RpoS translation was also shown to be controlled in other bacterial species, beside Escherichia coli. E.g., in the opportunistic human pathogen Pseudomonas aeruginosa the sRNA ReaL translationally silences rpoS mRNA.

=== RpoS degradation ===

RpoS proteolysis forms another level of the sigma factor’s regulation. Degradation occurs via ClpXP, a barrel-shaped protease composed of two six-subunit rings of the ATP-dependent ClpX chaperone that surround two seven-subunit rings of ClpP (Repoila et al., 2003). The response regulator RssB has been identified as a σS-specific recognition factor crucial for RpoS degradation. Additional factors known to regulate RpoS proteolysis but via incompletely characterized mechanisms include: RssA which is found on the same operon as RssB; H-NS and DnaK, both of which also regulate rpoS mRNA translation, and LrhA; and acetyl phosphate affects RpoS proteolysis by possibly acting as a phosphoryl donor to RssB.

== The RpoS regulon ==

Consistent with its role as the master controller of the bacterial stress response, RpoS regulates the expression of stress-response genes that fall into various functional categories: stress resistance, cell morphology, metabolism, virulence and lysis.

=== Stress resistance ===
Many genes under RpoS control confer stress resistance to assaults such as DNA damage, presence of reactive oxygen species and osmotic shock. The product of xthA is an exonuclease that participates in DNA repair by recognizing and removing 5’ monophosphates near abasic sites in damaged DNA. Likewise, catalases HPI and HPII, encoded by katG and katE convert harmful hydrogen peroxide molecules to water and oxygen. The otsBA gene product trehalose functions as an osmoprotectant and is needed for desiccation resistance. Additional RpoS-dependent factors involved in oxidative stress include glutathione reductase (encoded by gor), and superoxide dismutase (encoded by sodC).

It has also been found, using comparative proteomic analysis with B. pseudomallei, that rpoS regulates eight oxidative responsive proteins including ScoA (a SCOT subunit) not previously known for oxidative stress response involvement. The regulatory effect in this case is RpoS down regulation of SCOT expression in response to oxidative stress in B. pseudomallei.

=== Morphology ===

RpoS-dependent genes involved in changes in cell membrane permeability and general cell morphology mostly belong to the osm family of genes. osmB encodes an outer membrane lipoprotein that may play a role in cell aggregation (Jung et al., 1990)
, whereas osmY encodes a periplasmic protein. Additional RpoS-dependent factors that determine the size and shape of the cell include the morphogene bolA and products of the ftsQAZ operon that play a role in the timing of cell division. Control of cell shape, cell division and cell-cell interaction are likely to be important in inhibiting cell proliferation and thus allocating resources to cell survival during periods of stress.

▸ TO DO:
**1.** Condense the paragraph of the RpoS text that begins "Many genes under RpoS control" into a short bulleted list that keeps its main facts.
**2.** Reproduce word for word the part of the RpoS text from "RpoS proteolysis forms" to "donor to RssB.".
**3.** Answer these questions from the RpoS text:
(a) Which protease degrades RpoS?
(b) Which gene encodes superoxide dismutase?
(c) In Pseudomonas aeruginosa, which sRNA translationally silences rpoS mRNA?

▸ EXTRACTED DATA:
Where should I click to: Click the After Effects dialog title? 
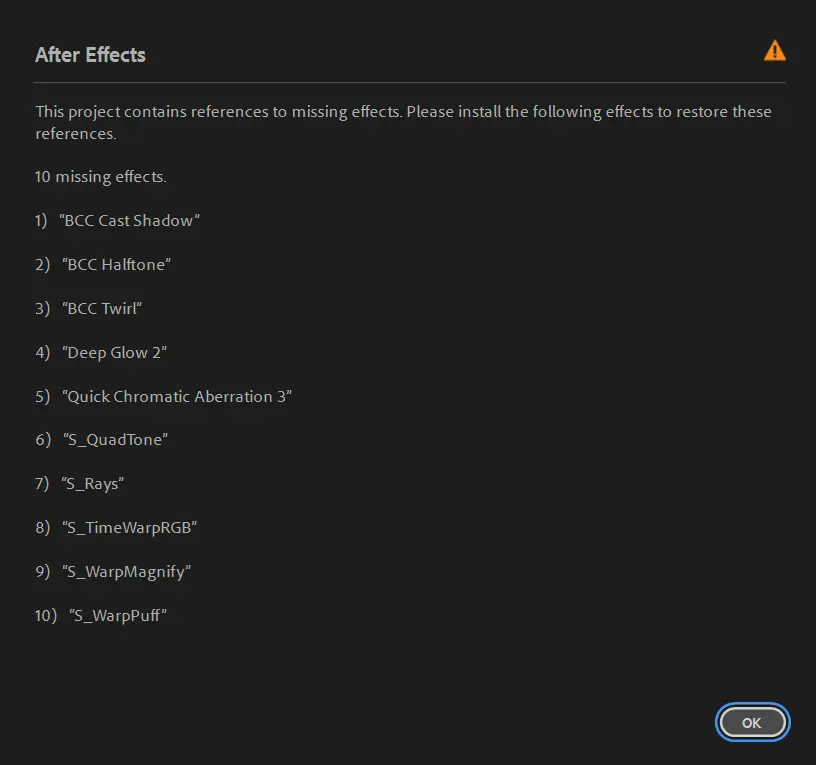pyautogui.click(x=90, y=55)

* * *

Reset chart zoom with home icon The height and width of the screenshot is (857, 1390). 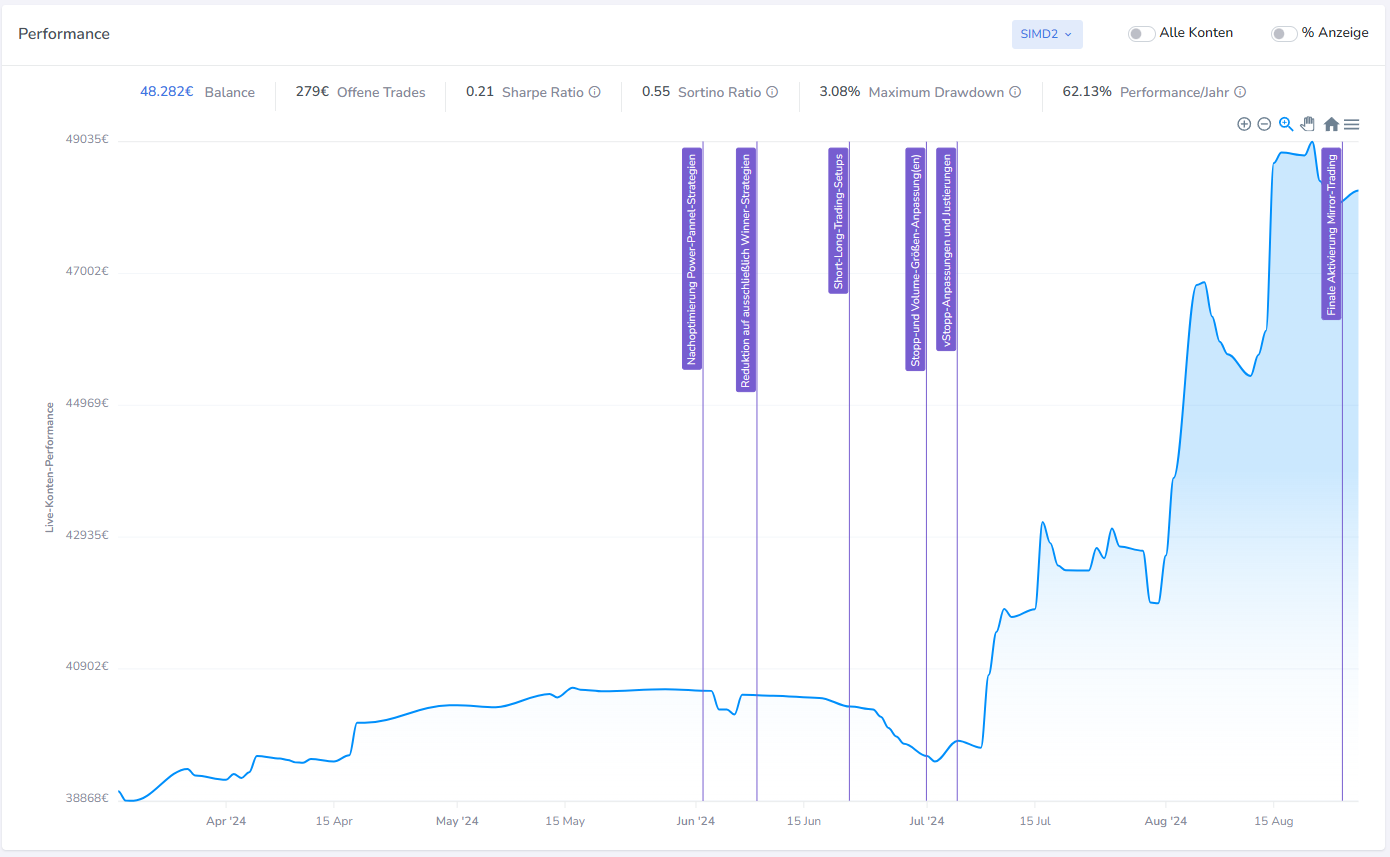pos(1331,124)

▸ TASK SOLUTIONS:
**1.**
- Many RpoS-controlled genes give resistance to DNA damage, reactive oxygen species and osmotic shock.
- xthA: an exonuclease that helps repair DNA by removing 5’ monophosphates near abasic sites.
- katG and katE: encode catalases HPI and HPII, which convert hydrogen peroxide to water and oxygen.
- otsBA: its product trehalose is an osmoprotectant needed for desiccation resistance.
- gor and sodC: encode glutathione reductase and superoxide dismutase, further RpoS-dependent factors in oxidative stress.

**2.**
RpoS proteolysis forms another level of the sigma factor’s regulation. Degradation occurs via ClpXP, a barrel-shaped protease composed of two six-subunit rings of the ATP-dependent ClpX chaperone that surround two seven-subunit rings of ClpP (Repoila et al., 2003). The response regulator RssB has been identified as a σS-specific recognition factor crucial for RpoS degradation. Additional factors known to regulate RpoS proteolysis but via incompletely characterized mechanisms include: RssA which is found on the same operon as RssB; H-NS and DnaK, both of which also regulate rpoS mRNA translation, and LrhA; and acetyl phosphate affects RpoS proteolysis by possibly acting as a phosphoryl donor to RssB.

**3.**
(a) ClpXP
(b) sodC
(c) ReaL